Rule Effectiveness Score
Overview
The effectiveness score measures whether a rule is actually preventing bad code, going beyond the health score (which measures metadata completeness). It answers three questions:
- Is this rule catching real issues? (Precision)
- Did corrections decrease after this rule was activated? (Prevention rate)
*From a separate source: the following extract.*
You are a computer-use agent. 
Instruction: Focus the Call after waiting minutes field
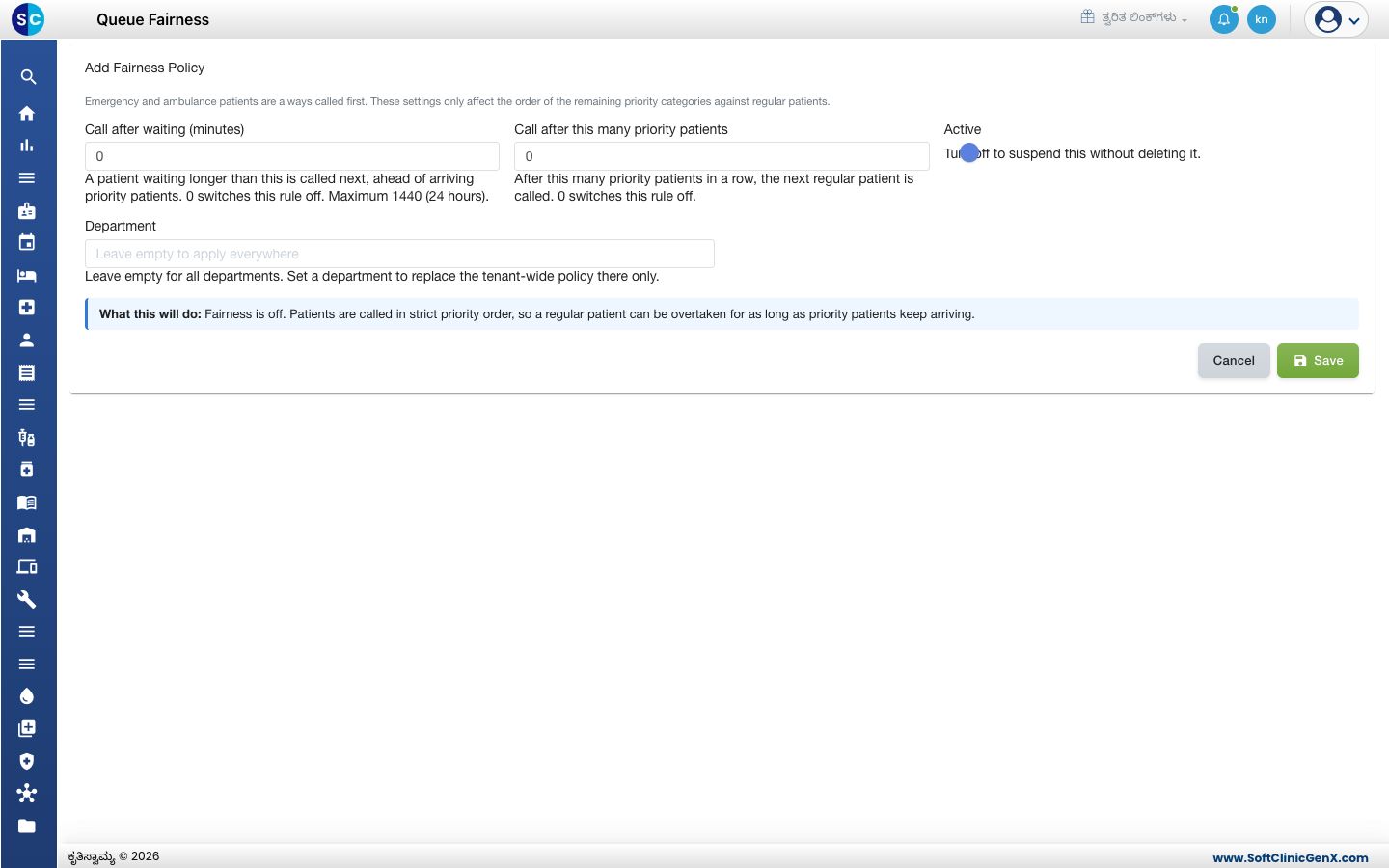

- Are agents complying on the first attempt? (Agent adoption)
API
GET /api/v1/intelligence/effectiveness/{rule_id}?period_days=90
Response
{
"precision": 0.85,
"prevention_rate": 0.42,
"agent_adoption": 0.91,
"effectiveness_score": 72.3,
"total_evaluations": 156,
"true_positives": 34,
"false_positives": 6
}
Metrics
| Metric | Weight | Source | Formula |
|---|---|---|---|
| Precision | 40% | rules table (true_positive_count, false_positive_count) |
TP / (TP + FP) |
| Prevention rate | 35% | corrections table (before vs after rule creation) |
(before - after) / before |
| Agent adoption | 25% | evaluations table (ALLOW count / total) |
ALLOW / total evaluations |
The composite effectiveness score ranges from 0 to 100.
Interpretation
| Score | Meaning | Action |
|---|---|---|
| 80-100 | Excellent — rule is working as intended | No action needed |
| 40-79 | Fair — rule helps but may need refinement | Review false positives, clarify wording |
| 0-39 | Poor — rule may be too strict or ambiguous | Consider rewriting or retiring |
Data Requirements
The effectiveness score becomes meaningful after: - At least 10 evaluations involving the rule - At least 7 days since rule creation (for prevention rate comparison) - At least 1 true positive or false positive recorded
Rules with insufficient data return precision: 1.0 (benefit of the doubt) and prevention_rate: 0.0.